A formal complaint has gone in, which includes this little gem:
In reference to the lack of impartiality, UK Music pointed out that The Culture Show's 10-minute DEB report only afforded one minute and 40 seconds to those who didn't support presenter Mark Thomas's viewpoint.
Jesus, Feargal, even the Daily Mail understand that a balanced report doesn't require that each different viewpoint gets exactly the same amount of airtime; it's important to acknowledge that there are other opinions on an angle, but if we adopt your stopwatch-driven foolishness, every time there's a piece on the Six O'Clock News where an anti-Fascist campaigner gets two minutes, we'd have to balance it out with two minutes of the BNP being foul.

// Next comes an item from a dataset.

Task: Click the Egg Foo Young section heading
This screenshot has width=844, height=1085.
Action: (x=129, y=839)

Sharkey also claims the report was "inaccurate":
In the report Thomas also stated that the bill "gives the film industry and the music industry the right … to actually seek a court order to get you cut off from the internet with a bare minimum of evidence being presented".

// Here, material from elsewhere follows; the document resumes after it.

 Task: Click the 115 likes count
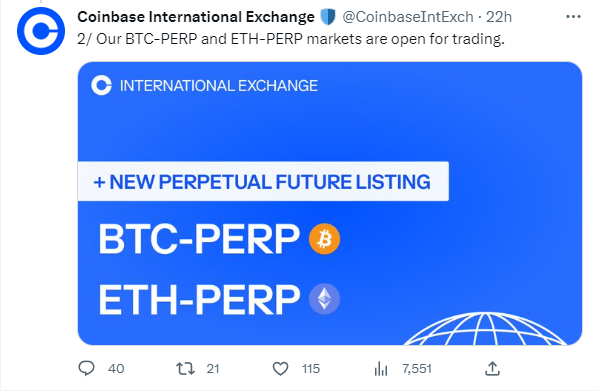tap(311, 369)
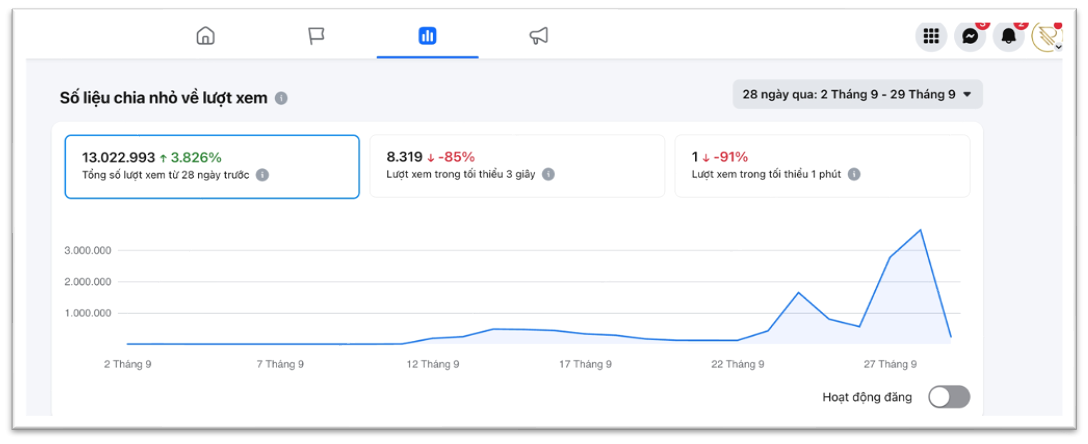
Task: Select the Insights bar chart icon
Action: point(427,36)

Another contributor to the report, Cory Doctorow, said the bill meant copyright holders could submit "three false accusations and then taking bolt cutters to someone's internet".
However, Sharkey said Thomas was presented with evidence in advance of the broadcast that the DEB proposal suggests a person suspected of infringing copyright will be sent approximately 50 copyright infringement notices before being considered to be a "serious repeat infringer". Rights holders will not know the person's personal details at that time.
Perhaps - although that isn't written into the bill at all, and even if it was, there's nothing to stop fifty simultaneous notices being sent. And however many notices may need to be sent, the level of evidence required is still "the bare minimum". Indeed, it might actually be more than that.
Still, it's nice that UK Music have found something else to whine about. Anything which keeps them busy and away from lobbying government.